Repeat exactly the lines of the entries below from the one with "[button] (140, 2533)" through the one with "Specifications (76, 655)", both ends included, and nothing else.
─── MATERIAL SHOWN ───
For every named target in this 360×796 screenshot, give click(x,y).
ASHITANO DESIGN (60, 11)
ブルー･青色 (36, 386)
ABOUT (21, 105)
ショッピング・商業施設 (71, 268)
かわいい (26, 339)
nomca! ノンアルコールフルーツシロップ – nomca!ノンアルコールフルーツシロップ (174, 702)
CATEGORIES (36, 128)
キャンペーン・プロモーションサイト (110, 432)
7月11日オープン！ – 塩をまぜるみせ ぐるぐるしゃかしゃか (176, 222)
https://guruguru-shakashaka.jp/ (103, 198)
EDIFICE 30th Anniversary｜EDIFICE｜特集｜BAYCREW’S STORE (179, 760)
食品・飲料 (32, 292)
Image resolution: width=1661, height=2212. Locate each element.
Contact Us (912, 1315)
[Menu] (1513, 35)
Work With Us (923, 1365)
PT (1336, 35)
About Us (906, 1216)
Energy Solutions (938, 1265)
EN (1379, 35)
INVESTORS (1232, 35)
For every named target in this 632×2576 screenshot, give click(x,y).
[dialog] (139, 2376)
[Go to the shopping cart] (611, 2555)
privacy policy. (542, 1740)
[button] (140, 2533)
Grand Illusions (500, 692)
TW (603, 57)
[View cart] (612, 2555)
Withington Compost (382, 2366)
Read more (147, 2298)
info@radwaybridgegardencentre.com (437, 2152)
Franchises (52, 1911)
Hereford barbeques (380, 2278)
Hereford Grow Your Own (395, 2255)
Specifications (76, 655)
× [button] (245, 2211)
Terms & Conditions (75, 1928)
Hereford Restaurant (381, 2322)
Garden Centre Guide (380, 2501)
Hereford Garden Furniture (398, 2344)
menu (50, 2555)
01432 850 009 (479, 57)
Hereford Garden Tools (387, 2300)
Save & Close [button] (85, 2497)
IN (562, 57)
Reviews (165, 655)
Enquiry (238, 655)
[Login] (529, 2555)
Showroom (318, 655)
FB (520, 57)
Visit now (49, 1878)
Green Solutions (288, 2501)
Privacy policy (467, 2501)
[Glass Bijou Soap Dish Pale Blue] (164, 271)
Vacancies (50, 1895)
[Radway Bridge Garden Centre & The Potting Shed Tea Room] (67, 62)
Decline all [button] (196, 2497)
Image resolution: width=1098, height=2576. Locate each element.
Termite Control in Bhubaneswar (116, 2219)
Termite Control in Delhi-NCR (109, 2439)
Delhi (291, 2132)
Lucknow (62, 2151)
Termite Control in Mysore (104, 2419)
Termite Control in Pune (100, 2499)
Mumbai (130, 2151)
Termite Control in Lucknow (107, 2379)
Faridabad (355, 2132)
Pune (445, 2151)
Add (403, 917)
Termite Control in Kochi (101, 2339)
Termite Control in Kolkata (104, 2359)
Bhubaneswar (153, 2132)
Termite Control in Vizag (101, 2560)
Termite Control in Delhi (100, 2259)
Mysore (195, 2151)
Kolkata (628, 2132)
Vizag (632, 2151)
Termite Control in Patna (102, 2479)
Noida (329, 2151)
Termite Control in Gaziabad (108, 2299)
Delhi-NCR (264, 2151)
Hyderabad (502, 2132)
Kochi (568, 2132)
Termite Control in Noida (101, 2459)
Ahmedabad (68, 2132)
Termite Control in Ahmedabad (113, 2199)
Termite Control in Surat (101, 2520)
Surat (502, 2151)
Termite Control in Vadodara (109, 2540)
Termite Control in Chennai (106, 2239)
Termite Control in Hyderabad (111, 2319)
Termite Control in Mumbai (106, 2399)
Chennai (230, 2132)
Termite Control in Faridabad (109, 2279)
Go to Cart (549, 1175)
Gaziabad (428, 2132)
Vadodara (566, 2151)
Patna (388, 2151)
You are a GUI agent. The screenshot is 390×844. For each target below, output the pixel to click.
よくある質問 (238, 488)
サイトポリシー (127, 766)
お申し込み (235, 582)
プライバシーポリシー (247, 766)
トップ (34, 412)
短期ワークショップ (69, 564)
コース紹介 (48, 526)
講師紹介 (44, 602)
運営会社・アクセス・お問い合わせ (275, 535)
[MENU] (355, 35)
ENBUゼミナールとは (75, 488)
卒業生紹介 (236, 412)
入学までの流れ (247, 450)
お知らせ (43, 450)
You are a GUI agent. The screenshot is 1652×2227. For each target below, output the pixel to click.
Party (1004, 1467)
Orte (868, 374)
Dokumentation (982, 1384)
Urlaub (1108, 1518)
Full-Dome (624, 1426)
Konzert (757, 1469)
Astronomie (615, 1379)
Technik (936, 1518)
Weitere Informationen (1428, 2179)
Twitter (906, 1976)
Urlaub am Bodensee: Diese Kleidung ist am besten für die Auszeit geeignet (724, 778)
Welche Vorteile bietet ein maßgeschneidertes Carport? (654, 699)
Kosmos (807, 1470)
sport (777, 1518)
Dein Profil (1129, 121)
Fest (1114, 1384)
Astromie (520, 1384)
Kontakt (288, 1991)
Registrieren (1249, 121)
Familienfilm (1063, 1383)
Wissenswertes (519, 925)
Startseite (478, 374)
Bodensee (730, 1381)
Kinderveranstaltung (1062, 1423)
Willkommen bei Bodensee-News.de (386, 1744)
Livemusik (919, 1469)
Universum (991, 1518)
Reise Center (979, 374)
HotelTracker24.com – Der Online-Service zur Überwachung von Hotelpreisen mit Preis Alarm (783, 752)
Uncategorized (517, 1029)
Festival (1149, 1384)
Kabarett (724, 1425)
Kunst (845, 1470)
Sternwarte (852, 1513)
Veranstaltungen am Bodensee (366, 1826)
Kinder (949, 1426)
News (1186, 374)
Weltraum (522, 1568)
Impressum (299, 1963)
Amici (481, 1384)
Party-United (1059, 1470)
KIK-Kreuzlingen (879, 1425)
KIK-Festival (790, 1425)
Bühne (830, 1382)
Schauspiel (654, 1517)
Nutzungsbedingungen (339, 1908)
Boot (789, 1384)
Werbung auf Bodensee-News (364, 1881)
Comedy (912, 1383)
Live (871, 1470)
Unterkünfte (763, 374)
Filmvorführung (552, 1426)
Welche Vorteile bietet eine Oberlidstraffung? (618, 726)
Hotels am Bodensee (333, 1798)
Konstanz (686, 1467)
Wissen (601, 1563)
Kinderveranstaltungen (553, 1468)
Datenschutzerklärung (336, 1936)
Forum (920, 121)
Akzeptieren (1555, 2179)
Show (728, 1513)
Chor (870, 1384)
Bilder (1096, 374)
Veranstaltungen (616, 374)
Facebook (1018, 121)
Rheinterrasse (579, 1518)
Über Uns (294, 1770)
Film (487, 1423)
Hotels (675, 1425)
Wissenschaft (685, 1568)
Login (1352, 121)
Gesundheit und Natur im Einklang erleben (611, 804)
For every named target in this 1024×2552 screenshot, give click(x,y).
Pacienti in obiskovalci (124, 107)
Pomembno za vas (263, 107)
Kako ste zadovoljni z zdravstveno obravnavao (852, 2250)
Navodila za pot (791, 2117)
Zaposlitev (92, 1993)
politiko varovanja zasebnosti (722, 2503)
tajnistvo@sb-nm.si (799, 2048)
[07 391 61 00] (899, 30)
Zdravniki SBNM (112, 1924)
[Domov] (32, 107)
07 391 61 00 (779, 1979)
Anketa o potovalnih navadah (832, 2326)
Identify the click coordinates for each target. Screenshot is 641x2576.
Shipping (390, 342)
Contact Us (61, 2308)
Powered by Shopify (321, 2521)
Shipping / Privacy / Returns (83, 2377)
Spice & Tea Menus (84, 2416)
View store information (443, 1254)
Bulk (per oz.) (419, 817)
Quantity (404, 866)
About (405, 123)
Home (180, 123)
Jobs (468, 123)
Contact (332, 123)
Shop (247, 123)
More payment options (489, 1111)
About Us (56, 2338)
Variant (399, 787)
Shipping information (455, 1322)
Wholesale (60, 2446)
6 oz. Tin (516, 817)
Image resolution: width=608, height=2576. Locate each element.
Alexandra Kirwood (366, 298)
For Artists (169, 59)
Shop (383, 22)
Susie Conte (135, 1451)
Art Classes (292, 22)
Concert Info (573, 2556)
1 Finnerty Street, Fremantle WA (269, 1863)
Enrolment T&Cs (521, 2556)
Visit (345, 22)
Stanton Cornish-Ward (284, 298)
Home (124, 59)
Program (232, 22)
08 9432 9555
───
RESULT:
[button] (140, 2533)
Grand Illusions (500, 692)
TW (603, 57)
[View cart] (612, 2555)
Withington Compost (382, 2366)
Read more (147, 2298)
info@radwaybridgegardencentre.com (437, 2152)
Franchises (52, 1911)
Hereford barbeques (380, 2278)
Hereford Grow Your Own (395, 2255)
Specifications (76, 655)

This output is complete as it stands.